Into The Realms of Science Fiction
Quantum teleportation transfers information between two points without any classic physical signature, like a radio wave, passing through space. This means it can't be intercepted and could provide a basis for totally secure mass communications, super-fast quantum computers, and eventually, a quantum Internet much more powerful than the one we have today. If one can send any quantum state from an input system to an output system as it is, then it will be an ultimate way of information transmission. Such an ultimate method is not only ultimate for information transmission but also considered to enable sending matter existing in this real world to another place without destroying itself which has been a dream and been hitherto considered to be in the realms of science fiction.

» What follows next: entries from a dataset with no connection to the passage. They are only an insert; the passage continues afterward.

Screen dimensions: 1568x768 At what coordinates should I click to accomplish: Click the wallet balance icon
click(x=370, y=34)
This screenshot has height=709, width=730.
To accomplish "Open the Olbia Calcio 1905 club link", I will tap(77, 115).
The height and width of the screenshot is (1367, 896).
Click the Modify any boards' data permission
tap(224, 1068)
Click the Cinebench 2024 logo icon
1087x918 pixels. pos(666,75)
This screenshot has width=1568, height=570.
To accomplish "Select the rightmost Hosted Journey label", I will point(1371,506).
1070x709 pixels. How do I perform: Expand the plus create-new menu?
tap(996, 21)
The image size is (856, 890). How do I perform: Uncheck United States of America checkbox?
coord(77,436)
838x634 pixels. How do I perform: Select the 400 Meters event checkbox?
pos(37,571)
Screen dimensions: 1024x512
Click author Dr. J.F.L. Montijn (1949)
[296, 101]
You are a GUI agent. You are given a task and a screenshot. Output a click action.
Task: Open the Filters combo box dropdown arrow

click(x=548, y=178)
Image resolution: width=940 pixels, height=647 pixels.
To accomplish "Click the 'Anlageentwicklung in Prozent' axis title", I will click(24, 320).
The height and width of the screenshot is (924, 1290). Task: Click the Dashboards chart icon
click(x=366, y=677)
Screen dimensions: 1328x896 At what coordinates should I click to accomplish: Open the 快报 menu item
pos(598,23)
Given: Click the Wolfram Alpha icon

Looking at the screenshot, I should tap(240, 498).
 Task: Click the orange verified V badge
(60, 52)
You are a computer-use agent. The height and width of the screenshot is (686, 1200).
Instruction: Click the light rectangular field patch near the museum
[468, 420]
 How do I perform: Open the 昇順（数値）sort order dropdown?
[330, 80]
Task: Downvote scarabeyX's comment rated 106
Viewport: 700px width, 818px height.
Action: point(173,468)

Chinese Lead Quantum Space Race?
There’s basically an international quantum teleportation space race going on to get into space first with a quantum satellite. The Chinese space agency has plans to launch such a satellite with quantum teleportation capabilities in 2016. European, Japanese and Canadian space agencies also have plans to launch similar projects in the coming years. Bringing up the rear in this race is the United States at present, whose quantum communication programs have stumbled due to bureaucratic reshuffling that left research projects without government support since 2008. Around the world, countries are investing time, precious resources and hundreds of millions of dollars into this new technology, which uses satellites to beam bits of quantum information down from the sky and could profoundly change worldwide communications.
Exponential Progress in Quantum Teleportation
In 1993, IBM's Charles Bennett was the first to prove that quantum teleportation is possible. Some predict Bennett et al could be in line for a Nobel Prize for this pioneering research. In 1998, Caltech physicists turned the IBM idea into reality by teleporting a photon. In 2002, Australian National University successfully teleported a laser beam. In 2006, Danish scientists beamed information stored in a laser beam into a cloud of atoms. In 2012, scientists reproduced the characteristics of a photon over 143 kilometers in the Canary Islands.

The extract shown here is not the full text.